Son couvre-chef traditionnel, le songkok noir, tranche sur la scène dorée, un peu kitch, de Nativité, qui sert d’arrière-fond à sa vidéo. Muhammad Kacé, prédicateur indonésien, fait des vidéos qui totalisent des centaines de milliers de vues sur Youtube. Ses sujets ? L’Évangile et la relation des chrétiens avec la majorité musulmane. La question le touche de près, car il est lui-même un ancien musulman converti. Il se montre critique à l’égard de son ancienne religion. Dans l’une de ses dernières productions, il a critiqué les violences enseignées dans le "Kitab Kuning", le petit livre jaune, utilisé comme livre de référence dans toutes les écoles coraniques en Indonésie. Dans ces conditions, on comprend que les quelque 400 vidéos réalisées par ce prédicateur aient froissé les musulmans, largement majoritaires. Ils seraient 87% des 270 millions d’Indonésiens. Muhammad Kacé a été arrêté pour "blasphème" le 23 août 2021, et demeure depuis en détention en dehors de toute légalité. 

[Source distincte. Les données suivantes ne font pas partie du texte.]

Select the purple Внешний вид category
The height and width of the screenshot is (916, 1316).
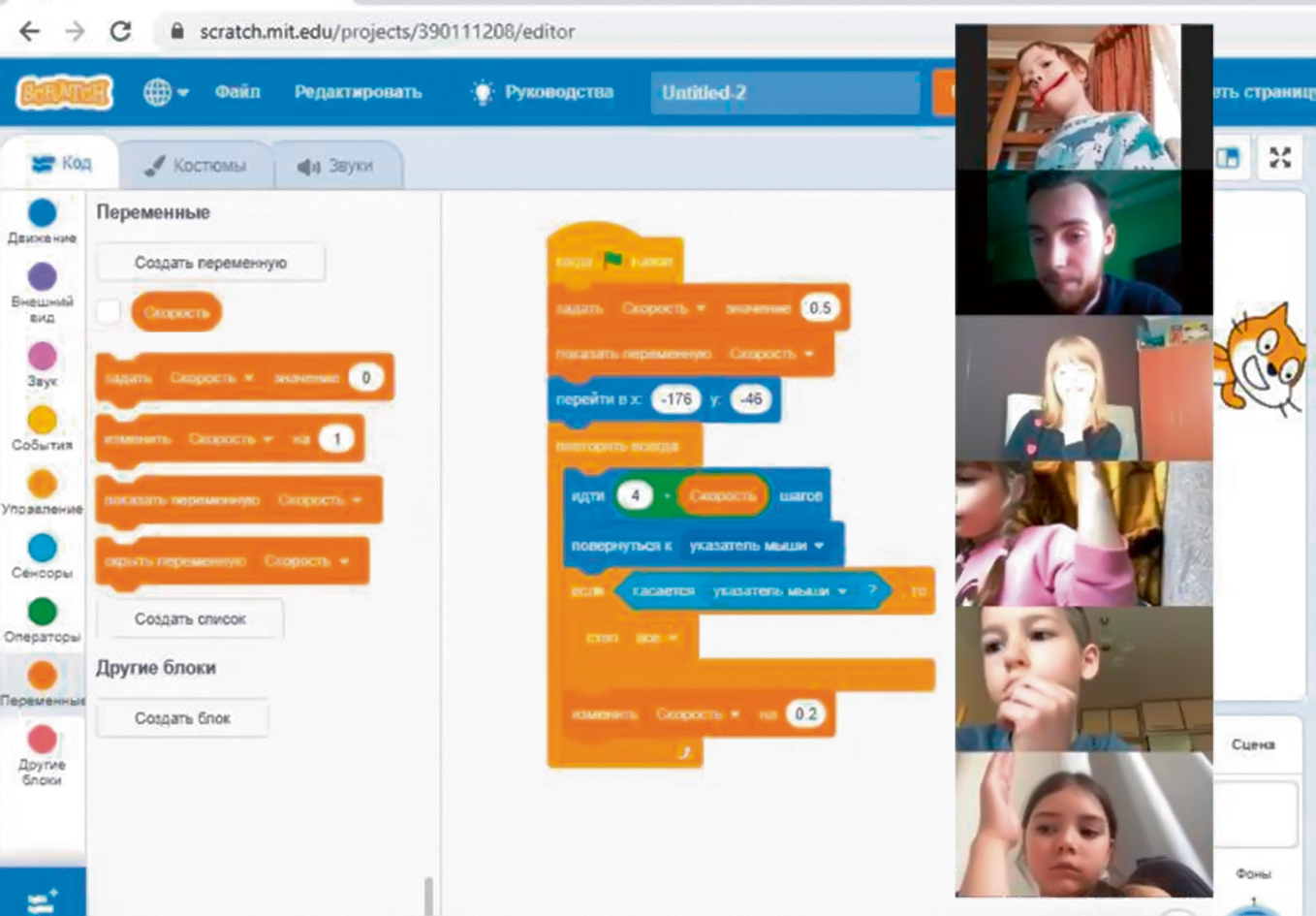[42, 277]
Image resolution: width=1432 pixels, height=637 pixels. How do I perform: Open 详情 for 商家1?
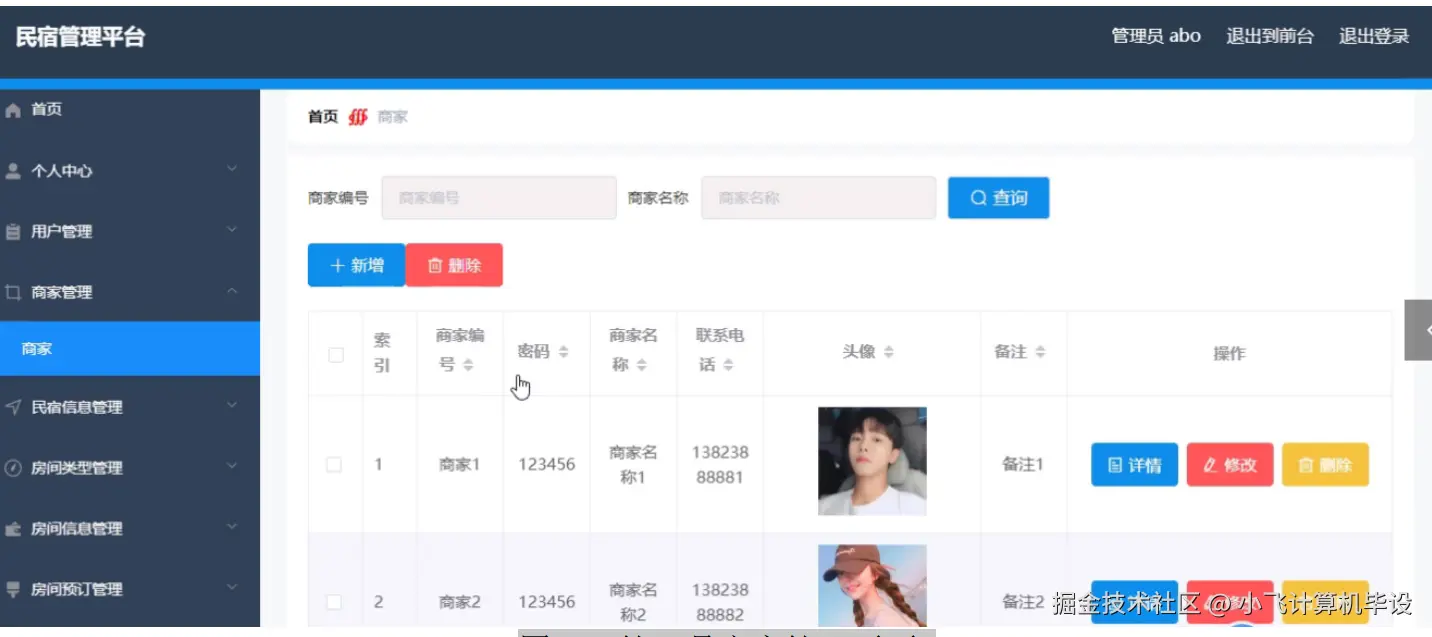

Le ton frontal et provocateur d’un prédicateur chrétien en terre islamisée peut apparaître pour le moins téméraire. Mais l’un de ses compagnons de lutte prend sa défense : "Nous sommes perpétuellement insultés, mis en accusation devant un public qui nous connaît mal. Nous ne pouvons pas rester sans nous expliquer !", assure le pasteur Heri Kristian, fondateur de la chaîne Youtube IKIM ("Les Chrétiens d'Indonésie vous répondent"). Certains prédicateurs musulmans comme Muhammad Yahya Waloni assurent que les chrétiens sont "pour Satan". Un autre, Ustad Abdul Somad affirme sans sourciller que "la Croix est démoniaque" et que les musulmans qui meurent dans des hôpitaux chrétiens portant ce signe "vont directement en enfer". 

Ces prêcheurs haineux sévissent depuis des années sans avoir de souci avec les autorités, alors que Muhammad Kacé a été arrêté, au mépris de la loi. Il n’a pas pu rencontrer l’équipe d’avocats qui le défend. Parmi eux, Me Sandi E Situngkir et Me Martin Lukas Simanjuntak énumèrent les manquements à la loi indonésienne : "Mon client a été arrêté sans convocation, sur une initiative de la police, qui a obéi à une recommandation du Conseil des Oulémas. Or ce conseil est officiellement une simple ONG, qui n’a aucune autorité en la matière." 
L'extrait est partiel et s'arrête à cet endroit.